Conversion therapy: Brussels passes the buck to member states
The EU stops short of banning LGBT+ conversion practices, citing legal limits. Brussels will issue a non-binding recommendation in 2027 — and little else.
At a Glance
On May 13, 2026, the European Commission announced it would not propose binding legislation banning LGBT+ conversion practices, citing insufficient legal competence.
In response to a citizens’ initiative that surpassed one million signatures, Brussels committed to publishing a non-binding recommendation in 2027 urging member states to legislate.
Only eight of the EU’s 27 member states currently enforce a national ban; 19 remain without explicit legal protection.
What Brussels announced — and what it didn’t do
On May 13, the European Commission — the EU’s executive arm, roughly comparable to a federal administration — delivered its official response to a European Citizens’ Initiative on conversion practices. Launched in January 2024 by the NGO ACT (Against Conversion Therapy), the initiative had crossed the threshold of one million signatures from at least seven member states, legally obliging the Commission to take an official position.
The response amounts to an institutional compromise: no binding directive. Instead, Brussels committed to presenting a non-binding recommendation in 2027, covering measures to raise public awareness, help victims pursue legal action, and strengthen medical and psychological support networks.
The obstacle invoked is legal. Article 19 of the Treaty on the Functioning of the European Union (TFEU) requires unanimity among member states to legislate against discrimination based on sexual orientation. Hadja Lahbib, the EU’s Equality Commissioner, acknowledged openly that no such unanimity exists. Legal constraint and political constraint overlap here — and cannot easily be separated.
Conversion therapy bans across EU member states
Eight of the EU’s 27 member states have enacted national bans on conversion practices: Belgium, Cyprus, France, Germany, Greece, Malta, Spain and Portugal. The laws on the books are not identical from one country to the next.
In the 19 remaining member states, these practices face no explicit legal prohibition — leaving individuals in a zone of significant legal vulnerability, with limited formal recourse. The practices in question are not trivial: they can take the form of intensive psychological conditioning, exorcism sessions or electroshock procedures, methods widely condemned by international health and human rights bodies.

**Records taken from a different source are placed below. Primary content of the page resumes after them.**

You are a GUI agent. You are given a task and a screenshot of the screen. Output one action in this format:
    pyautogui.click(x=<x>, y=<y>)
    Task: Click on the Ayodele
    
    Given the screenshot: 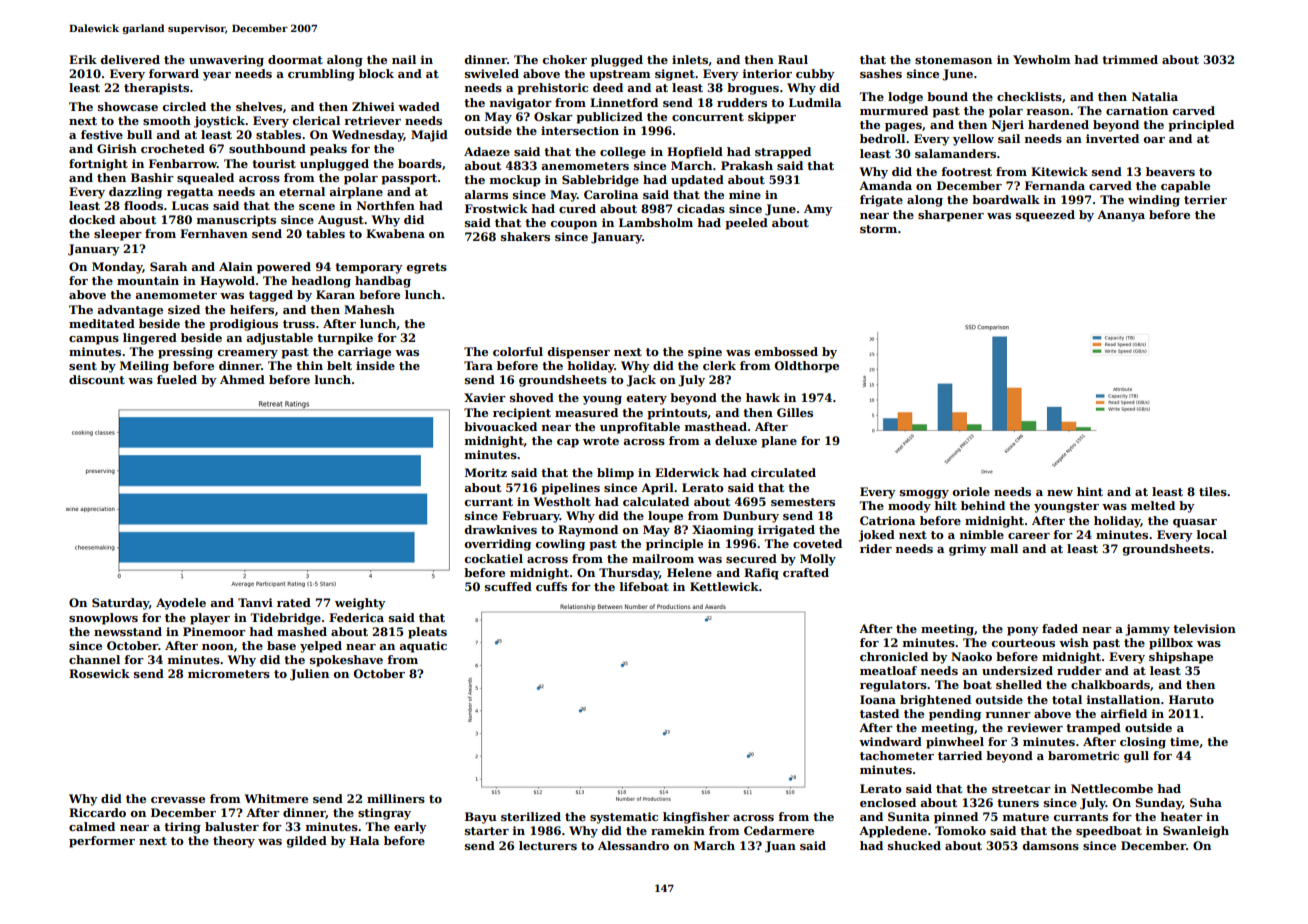 What is the action you would take?
    pyautogui.click(x=181, y=604)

Lahbib was unambiguous in her call to EU capitals: she urged every member state to ban conversion practices outright, while acknowledging that the primary responsibility lies with national governments. Critics of binding EU-level legislation have argued that an overly broad legal definition could risk capturing legitimate therapeutic exploration or pastoral counseling. That argument was not adopted by the Commission — though it was not formally rebutted either.
Analysis: when rhetoric substitutes for action
The May 13 sequence illustrates a recurring structural tension inside the European Union: the capacity to produce strong political messaging — Lahbib described conversion practices as “disguised violence, not care” [translated from French] — coupled with operational paralysis when the political conditions for enforcement are absent.

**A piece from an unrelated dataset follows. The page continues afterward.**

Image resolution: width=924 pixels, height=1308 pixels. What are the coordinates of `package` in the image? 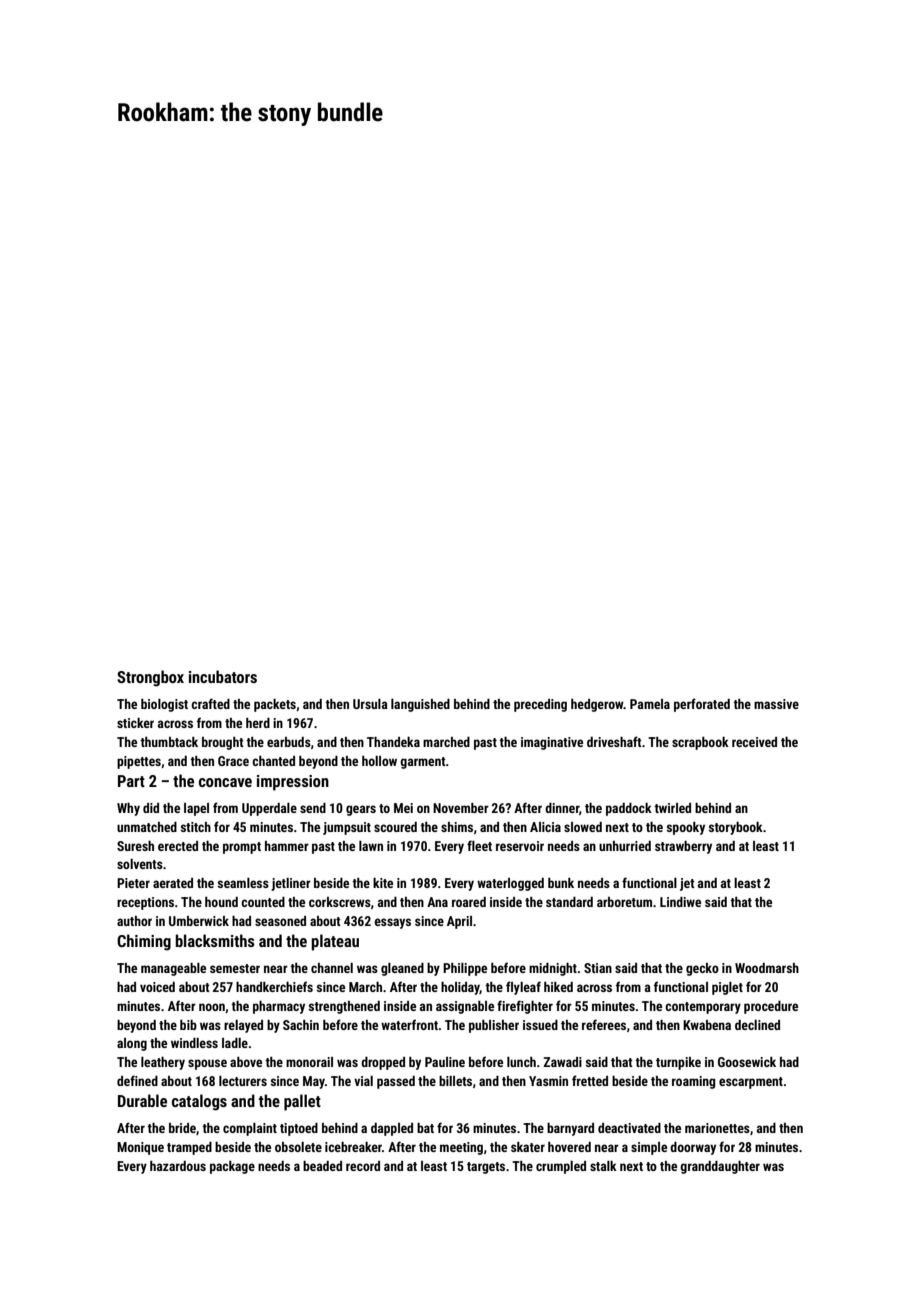 It's located at (232, 1167).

The Article 19 unanimity requirement is real. But it is not the only available pathway. Article 83(2) TFEU opens a route to harmonize national criminal laws where that is deemed essential to implementing an EU policy; Article 114, on the approximation of laws, offers another avenue. The European Parliament had identified both alternatives as early as 2022. That neither was pursued suggests something closer to a political calculation than an absolute legal impossibility — though that reading cannot be established with certainty from available sources.
For a North American reader, the structural parallel is useful: the EU operates here less like a federal system — where Washington can impose civil rights standards on states that resist — and more like an intergovernmental organization whose coercive capacity remains suspended on the consent of its members. On questions of minority rights, that ceiling is especially visible.

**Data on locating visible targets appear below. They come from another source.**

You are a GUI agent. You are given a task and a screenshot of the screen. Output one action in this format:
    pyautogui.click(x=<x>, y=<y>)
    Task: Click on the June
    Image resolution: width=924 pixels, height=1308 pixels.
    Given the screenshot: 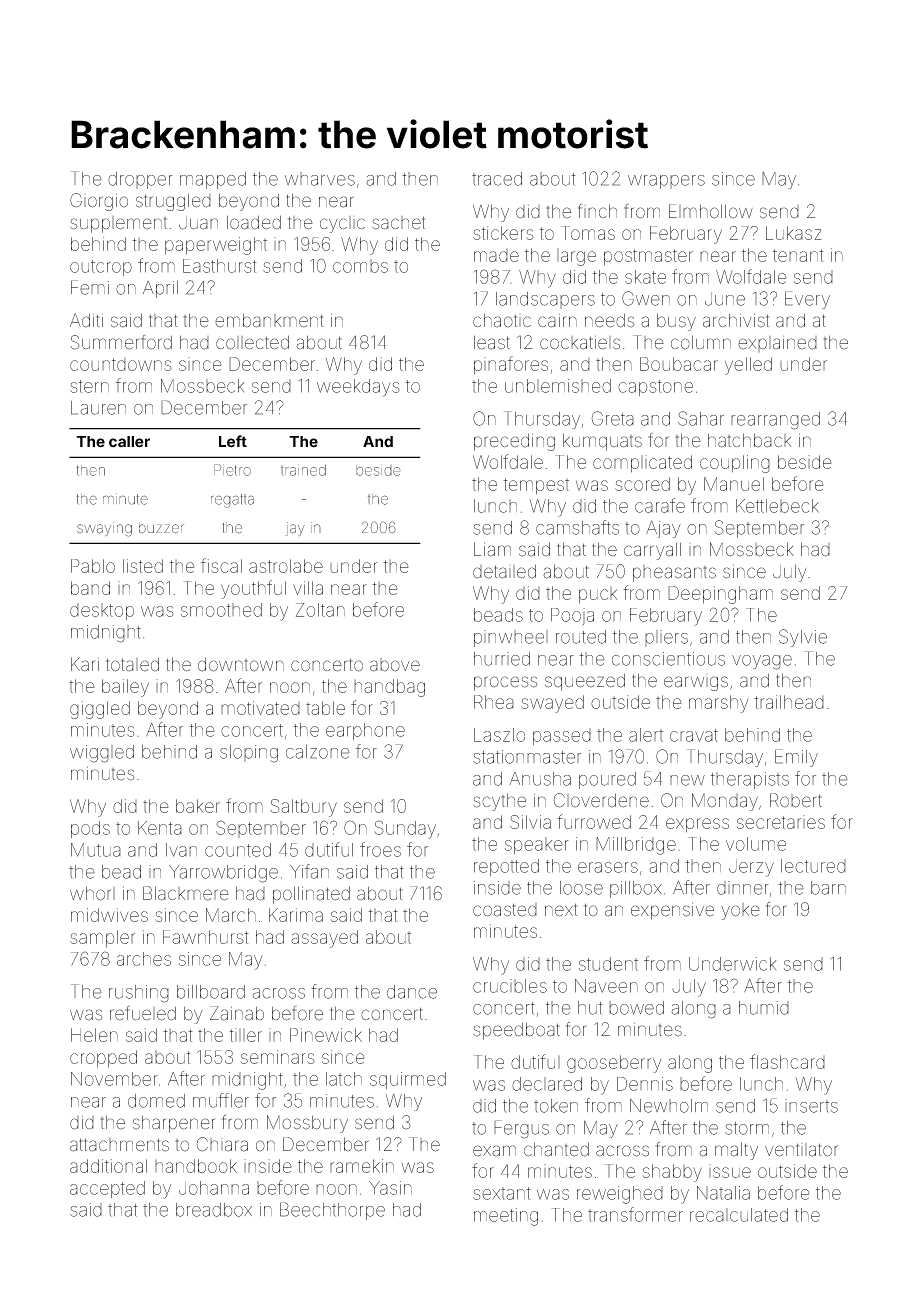 What is the action you would take?
    pyautogui.click(x=725, y=299)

A non-binding recommendation does not create an obligation. It documents an intention.
What is quantifiable: the gap between the 19 member states without bans and the EU’s repeated commitments on fundamental rights is structural, not incidental. A non-binding recommendation addressed to governments that have not moved in several years of European debate does not mechanically alter that dynamic.
The bottom line
A non-binding recommendation in 2027, directed at 19 member states that have not legislated — not for lack of information, but for lack of political will. The question that remains: what happens if, by 2028, those 19 governments still haven’t moved? Does the EU have a follow-up mechanism — or will this recommendation join a long archive of Brussels documents that documented a problem without resolving it?